Tout a disparu ou est en train de disparaître sur une terre devenue infertile, sauf la part la plus monstrueuse de l’humanité. Après Crépuscules, son premier roman publié en France, l’écrivain québécois ouvre une nuit immense dans une dystopie radicale et poétique toujours aussi troublante. Une communauté d’hommes et de femmes vit sous la pire partie du ciel, dans une sorte de camp dont les images sidérantes appartiennent à l’Histoire tragique du XXe siècle et d’aujourd’hui. Quand ils ne sont pas dans des wagons ou devant un feu, les hommes travaillent à creuser des fosses. Alors qu’aucune guerre n’est nommée, le petit groupe est sous la surveillance des « sergents », de « ceux qui rôdent », « des hommes au visage pareil à celui des bêtes » et vit sous la constante menace de se faire tuer. Les hommes sont armés de machettes, les femmes souvent violées, les corps jetés au bûcher et l’enfant, s’il survit, peine à trouver un nom. Le petit, le « minuscule » sait qu’il va grandir, mais il sera lui aussi forcé de creuser des lieux « où allonger leurs corps, offrir un repos qu’une fatigue immense avait rendu nécessaire ». On sait qu’il a été question d’un exil, depuis lequel « les hommes ont vu le mur couper le ciel en deux ». Derrière ce mur, chacun des personnages a connu ou imagine un monde avec des couleurs et des arbres, où l’on ne se tuerait pas. Seuls les rêves font face au désœuvrement total, révélant la beauté de peintures rupestres et d’anciennes images du temps d’avant, lorsque « l’homme sans mains avait ses mains ».
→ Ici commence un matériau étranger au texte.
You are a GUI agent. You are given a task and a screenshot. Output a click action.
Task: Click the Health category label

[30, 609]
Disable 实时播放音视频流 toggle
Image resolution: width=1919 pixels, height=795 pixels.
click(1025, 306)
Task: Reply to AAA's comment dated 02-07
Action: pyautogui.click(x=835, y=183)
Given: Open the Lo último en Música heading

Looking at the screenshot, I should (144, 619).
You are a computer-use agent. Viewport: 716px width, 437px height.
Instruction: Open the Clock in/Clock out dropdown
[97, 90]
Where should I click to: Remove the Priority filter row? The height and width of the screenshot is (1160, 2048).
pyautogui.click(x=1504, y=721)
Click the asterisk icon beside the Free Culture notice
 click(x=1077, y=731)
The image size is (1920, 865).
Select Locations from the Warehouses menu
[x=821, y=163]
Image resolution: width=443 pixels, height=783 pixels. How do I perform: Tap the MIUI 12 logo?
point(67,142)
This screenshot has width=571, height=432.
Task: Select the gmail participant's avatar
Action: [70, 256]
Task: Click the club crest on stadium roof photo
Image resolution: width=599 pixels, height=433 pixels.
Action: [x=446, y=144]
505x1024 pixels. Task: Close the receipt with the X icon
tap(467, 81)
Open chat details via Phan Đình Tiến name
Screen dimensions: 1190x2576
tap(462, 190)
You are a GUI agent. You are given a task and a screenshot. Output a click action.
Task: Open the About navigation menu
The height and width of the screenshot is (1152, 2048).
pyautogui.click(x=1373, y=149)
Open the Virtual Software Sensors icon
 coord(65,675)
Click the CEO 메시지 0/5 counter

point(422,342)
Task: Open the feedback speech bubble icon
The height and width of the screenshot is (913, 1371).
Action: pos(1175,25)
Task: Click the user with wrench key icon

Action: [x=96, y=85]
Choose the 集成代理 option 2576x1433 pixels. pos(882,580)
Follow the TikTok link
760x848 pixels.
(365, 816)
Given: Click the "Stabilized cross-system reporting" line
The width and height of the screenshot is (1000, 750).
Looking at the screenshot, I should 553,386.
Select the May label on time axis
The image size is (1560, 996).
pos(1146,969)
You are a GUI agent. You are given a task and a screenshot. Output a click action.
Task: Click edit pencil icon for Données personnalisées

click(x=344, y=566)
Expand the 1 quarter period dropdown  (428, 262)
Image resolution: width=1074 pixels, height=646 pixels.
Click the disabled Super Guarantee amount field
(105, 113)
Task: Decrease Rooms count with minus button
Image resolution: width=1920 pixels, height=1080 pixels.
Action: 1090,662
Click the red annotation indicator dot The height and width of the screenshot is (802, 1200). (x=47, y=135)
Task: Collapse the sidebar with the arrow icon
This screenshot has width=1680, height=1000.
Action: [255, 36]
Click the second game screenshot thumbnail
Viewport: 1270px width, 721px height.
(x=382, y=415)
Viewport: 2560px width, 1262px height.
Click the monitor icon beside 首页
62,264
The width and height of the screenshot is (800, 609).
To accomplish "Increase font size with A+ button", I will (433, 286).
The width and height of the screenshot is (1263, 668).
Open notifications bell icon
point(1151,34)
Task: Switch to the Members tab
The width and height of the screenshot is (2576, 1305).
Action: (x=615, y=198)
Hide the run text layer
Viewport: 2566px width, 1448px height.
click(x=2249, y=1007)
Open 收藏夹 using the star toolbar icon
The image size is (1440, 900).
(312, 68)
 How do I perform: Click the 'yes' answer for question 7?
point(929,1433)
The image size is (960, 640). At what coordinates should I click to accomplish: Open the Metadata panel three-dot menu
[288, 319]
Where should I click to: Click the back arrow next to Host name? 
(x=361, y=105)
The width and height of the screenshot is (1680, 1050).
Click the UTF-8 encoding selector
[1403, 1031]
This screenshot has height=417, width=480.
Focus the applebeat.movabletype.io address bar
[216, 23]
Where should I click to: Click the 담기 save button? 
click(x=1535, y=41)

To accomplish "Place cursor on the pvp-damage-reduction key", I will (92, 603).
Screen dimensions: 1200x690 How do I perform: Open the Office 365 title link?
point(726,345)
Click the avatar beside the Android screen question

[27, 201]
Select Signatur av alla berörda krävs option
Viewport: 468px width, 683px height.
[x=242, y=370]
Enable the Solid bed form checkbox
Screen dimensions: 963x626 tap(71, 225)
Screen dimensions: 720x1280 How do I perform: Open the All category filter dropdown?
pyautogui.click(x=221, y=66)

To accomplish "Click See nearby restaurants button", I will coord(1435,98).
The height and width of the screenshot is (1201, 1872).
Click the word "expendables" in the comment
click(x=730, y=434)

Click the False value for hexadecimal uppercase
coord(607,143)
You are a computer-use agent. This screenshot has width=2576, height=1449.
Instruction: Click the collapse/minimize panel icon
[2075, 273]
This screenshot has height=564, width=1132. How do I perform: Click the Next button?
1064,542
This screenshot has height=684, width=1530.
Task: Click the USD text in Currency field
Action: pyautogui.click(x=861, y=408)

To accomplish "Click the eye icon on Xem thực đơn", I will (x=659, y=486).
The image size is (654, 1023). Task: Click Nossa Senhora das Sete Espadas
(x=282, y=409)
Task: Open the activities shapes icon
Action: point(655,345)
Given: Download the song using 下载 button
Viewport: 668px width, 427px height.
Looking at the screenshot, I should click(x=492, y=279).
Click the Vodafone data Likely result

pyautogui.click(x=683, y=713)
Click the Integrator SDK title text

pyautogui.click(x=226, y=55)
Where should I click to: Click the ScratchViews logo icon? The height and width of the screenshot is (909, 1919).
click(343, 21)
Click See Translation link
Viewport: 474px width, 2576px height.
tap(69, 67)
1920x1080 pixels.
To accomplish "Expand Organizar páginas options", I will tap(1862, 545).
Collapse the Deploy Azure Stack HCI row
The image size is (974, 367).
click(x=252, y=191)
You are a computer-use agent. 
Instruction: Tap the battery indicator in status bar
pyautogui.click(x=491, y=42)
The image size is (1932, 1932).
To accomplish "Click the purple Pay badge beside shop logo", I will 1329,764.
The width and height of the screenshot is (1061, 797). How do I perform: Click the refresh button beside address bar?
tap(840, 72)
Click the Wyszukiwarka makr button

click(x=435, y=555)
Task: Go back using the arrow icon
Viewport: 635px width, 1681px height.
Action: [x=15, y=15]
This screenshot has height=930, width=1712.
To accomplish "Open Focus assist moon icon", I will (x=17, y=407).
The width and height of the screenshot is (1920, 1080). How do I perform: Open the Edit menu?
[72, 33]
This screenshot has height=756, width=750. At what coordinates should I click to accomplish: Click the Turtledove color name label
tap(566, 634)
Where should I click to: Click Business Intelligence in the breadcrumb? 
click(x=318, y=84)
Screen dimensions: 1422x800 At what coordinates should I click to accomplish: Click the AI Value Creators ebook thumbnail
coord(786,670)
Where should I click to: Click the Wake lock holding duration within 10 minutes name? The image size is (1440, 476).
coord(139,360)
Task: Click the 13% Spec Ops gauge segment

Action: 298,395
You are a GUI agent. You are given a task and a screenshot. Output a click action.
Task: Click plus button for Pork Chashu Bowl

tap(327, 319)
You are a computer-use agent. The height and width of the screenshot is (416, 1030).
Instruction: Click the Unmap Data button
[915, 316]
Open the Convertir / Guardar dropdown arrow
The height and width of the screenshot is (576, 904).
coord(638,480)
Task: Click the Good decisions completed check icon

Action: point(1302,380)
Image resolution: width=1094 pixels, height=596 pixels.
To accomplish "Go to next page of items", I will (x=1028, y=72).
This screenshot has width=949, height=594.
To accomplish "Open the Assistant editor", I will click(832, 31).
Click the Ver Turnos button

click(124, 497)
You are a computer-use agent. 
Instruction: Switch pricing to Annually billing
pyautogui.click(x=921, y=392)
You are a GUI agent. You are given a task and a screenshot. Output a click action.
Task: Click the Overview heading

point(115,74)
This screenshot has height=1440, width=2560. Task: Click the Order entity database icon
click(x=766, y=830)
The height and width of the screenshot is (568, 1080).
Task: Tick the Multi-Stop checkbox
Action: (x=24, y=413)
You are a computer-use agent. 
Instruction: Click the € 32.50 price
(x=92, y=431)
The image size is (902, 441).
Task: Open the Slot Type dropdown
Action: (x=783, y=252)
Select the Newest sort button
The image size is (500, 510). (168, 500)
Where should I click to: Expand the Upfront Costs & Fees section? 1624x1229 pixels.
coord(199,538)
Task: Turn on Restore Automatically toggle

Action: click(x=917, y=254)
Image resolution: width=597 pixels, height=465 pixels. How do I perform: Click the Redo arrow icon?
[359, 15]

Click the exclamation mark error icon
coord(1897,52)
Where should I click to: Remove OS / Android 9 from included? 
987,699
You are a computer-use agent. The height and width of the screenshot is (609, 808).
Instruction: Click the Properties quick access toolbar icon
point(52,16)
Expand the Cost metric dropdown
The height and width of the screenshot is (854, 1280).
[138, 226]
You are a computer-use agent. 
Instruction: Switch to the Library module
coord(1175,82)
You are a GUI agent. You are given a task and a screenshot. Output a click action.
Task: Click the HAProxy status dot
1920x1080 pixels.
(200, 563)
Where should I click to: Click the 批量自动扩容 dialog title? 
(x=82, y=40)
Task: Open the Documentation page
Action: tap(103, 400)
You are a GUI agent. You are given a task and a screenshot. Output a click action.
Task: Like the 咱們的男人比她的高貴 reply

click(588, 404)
Dans cet univers désaffecté et bientôt apocalyptique, traversé par différentes périodes de l’Histoire, Joël Casséus construit une langue inédite dont le feu crépite à chaque page. Éclatante comme une toile saturée de peinture noire.
Flora Moricet
Demi-ciel
Joël Casséus
Le Tripode, 176 pages, 16 €
Domaine français Demi-ciel
février 2022 | Le Matricule des Anges n°230
| par
Flora Moricet
Un livre
Par
Flora Moricet
Le Matricule des Anges n°230
, février 2022.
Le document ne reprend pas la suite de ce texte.